§ **Work instruction**
Look below for the line with "Task: Select the IN unit toggle" and the line with "Viewport: 1390px width, 610px height.". Copy exactly those two lines and every line between, but not the pictures.

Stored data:

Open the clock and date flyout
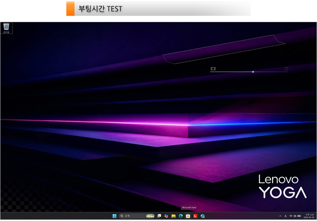Screen dimensions: 317x221 (x=310, y=216)
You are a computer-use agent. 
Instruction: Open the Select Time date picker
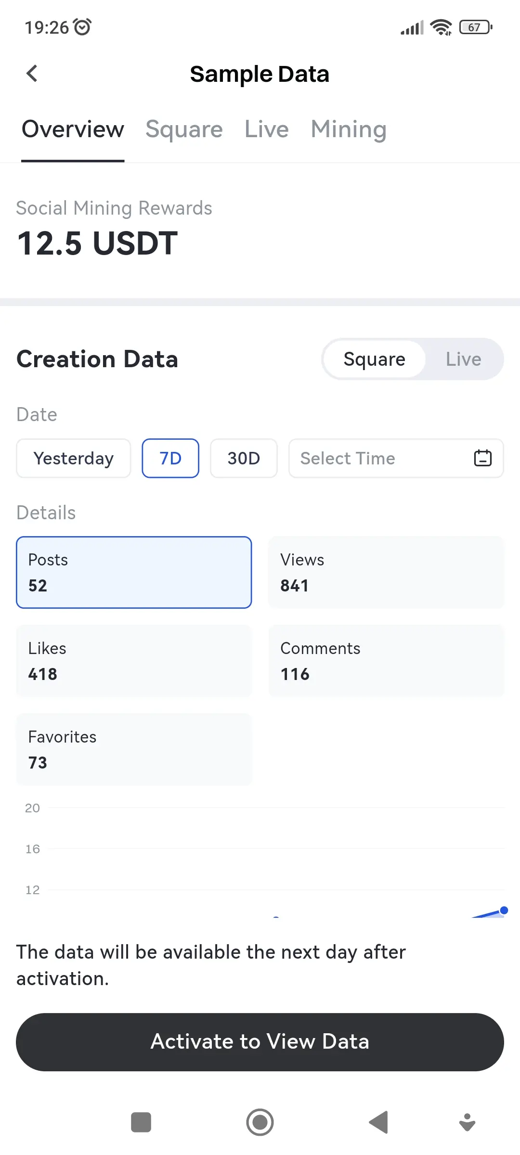pos(396,458)
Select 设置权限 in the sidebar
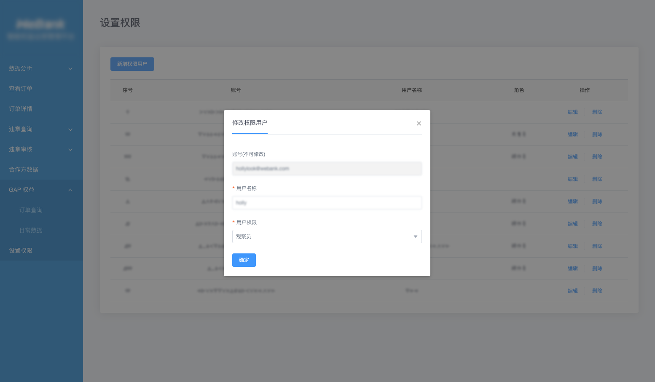Screen dimensions: 655x382 coord(21,250)
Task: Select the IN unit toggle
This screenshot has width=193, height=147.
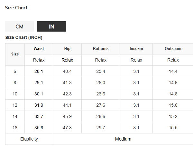Action: 51,27
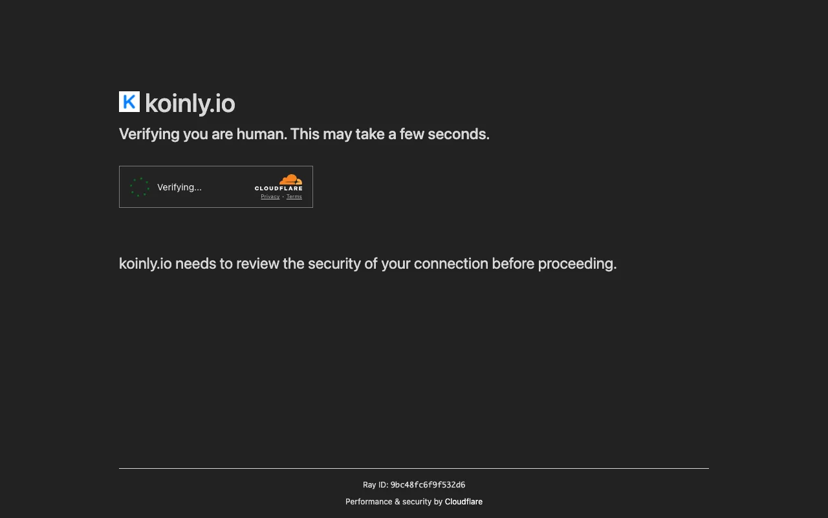Click the "Verifying you are human" text
828x518 pixels.
coord(202,134)
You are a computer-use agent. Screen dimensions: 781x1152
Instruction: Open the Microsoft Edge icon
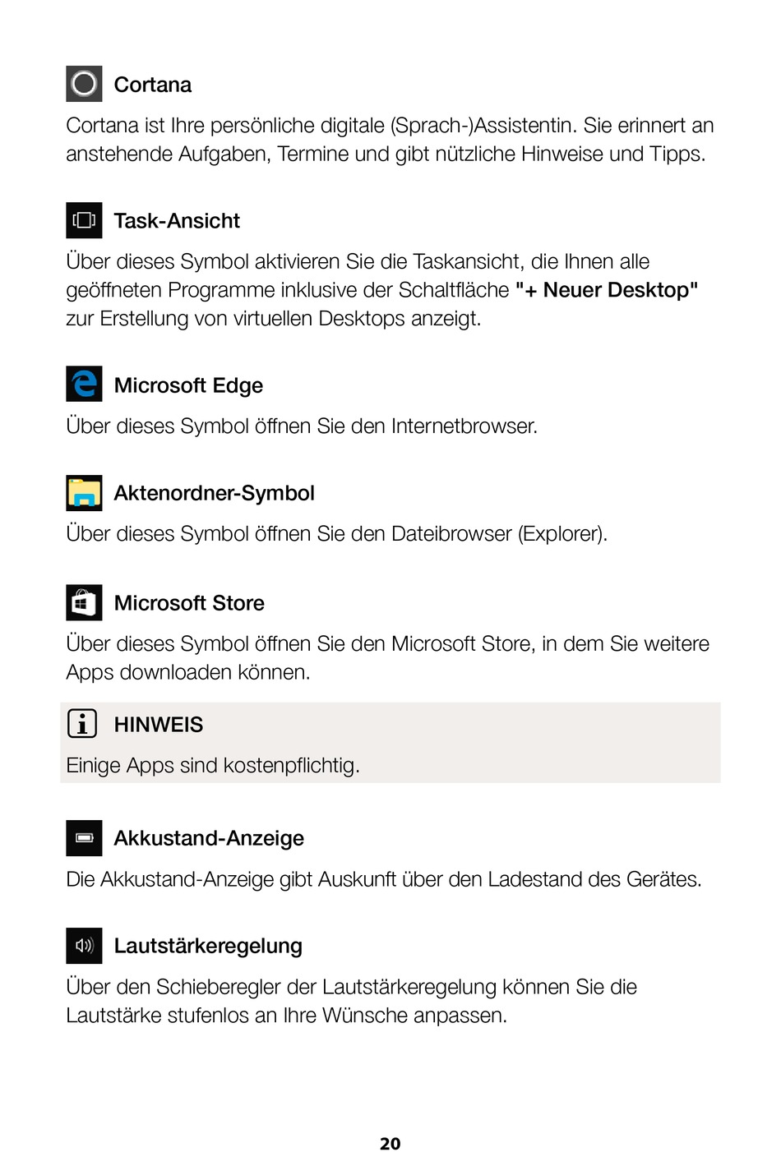[x=84, y=384]
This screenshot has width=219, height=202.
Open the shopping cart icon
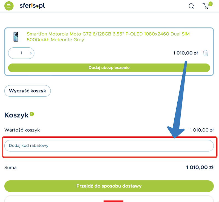[x=206, y=6]
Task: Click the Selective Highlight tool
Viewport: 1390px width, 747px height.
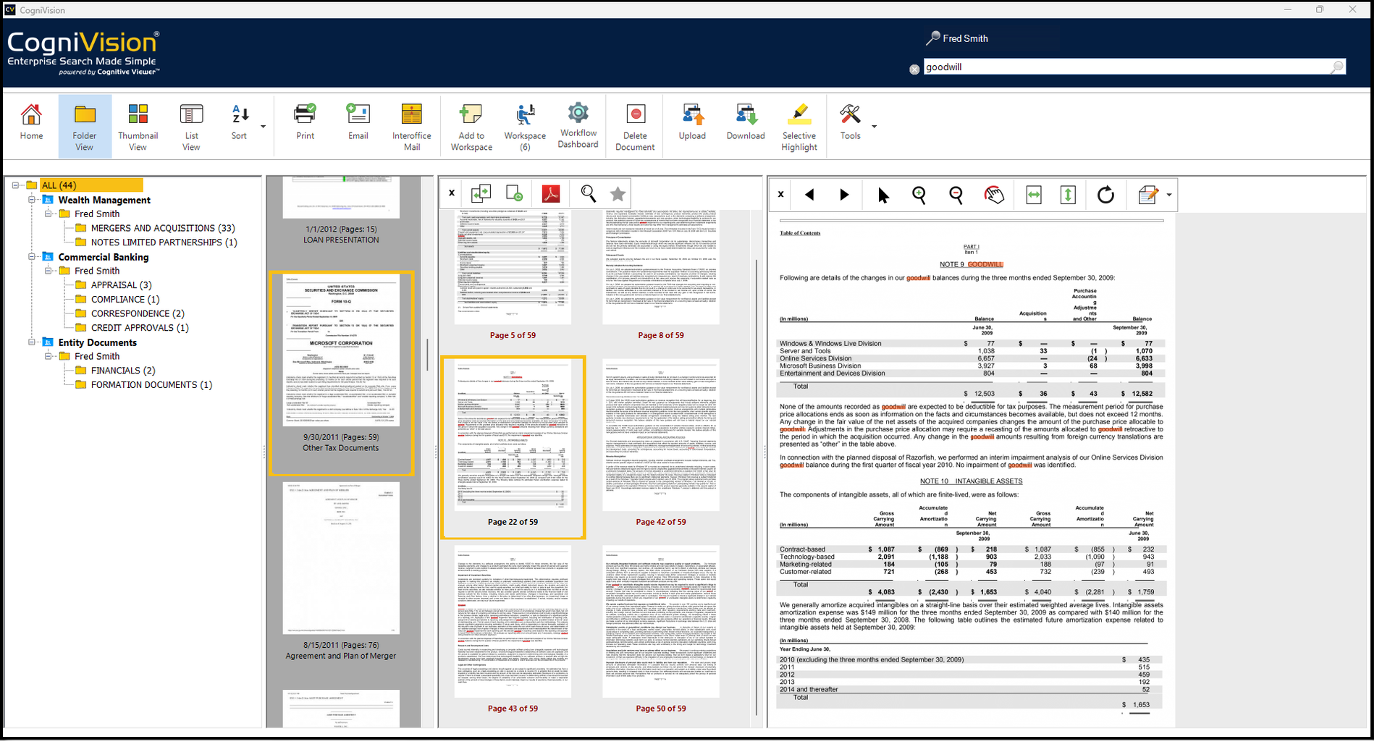Action: (x=799, y=126)
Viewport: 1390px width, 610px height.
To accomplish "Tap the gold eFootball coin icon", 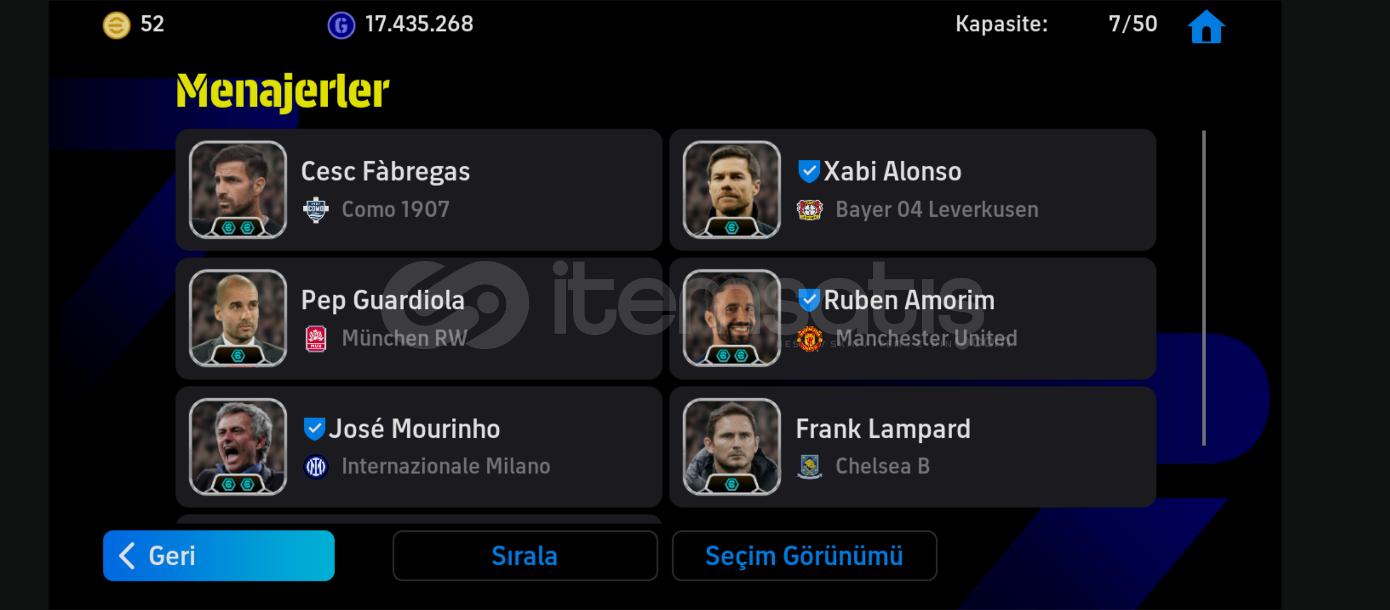I will [116, 25].
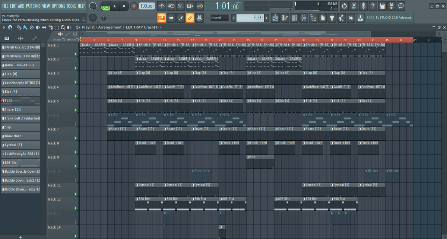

§ **Finished exercise**
Task: Select the IN unit toggle
This screenshot has width=193, height=147.
Action: 51,27
Click the "Verifying you are human" text
828x518 pixels.
coord(202,134)
You are a computer-use agent. Screen dimensions: 781x1152
Instruction: Open the Microsoft Edge icon
[x=84, y=384]
This screenshot has width=219, height=202.
Open the shopping cart icon
[x=206, y=6]
Task: Click the Selective Highlight tool
Viewport: 1390px width, 747px height.
Action: (x=799, y=126)
Viewport: 1390px width, 610px height.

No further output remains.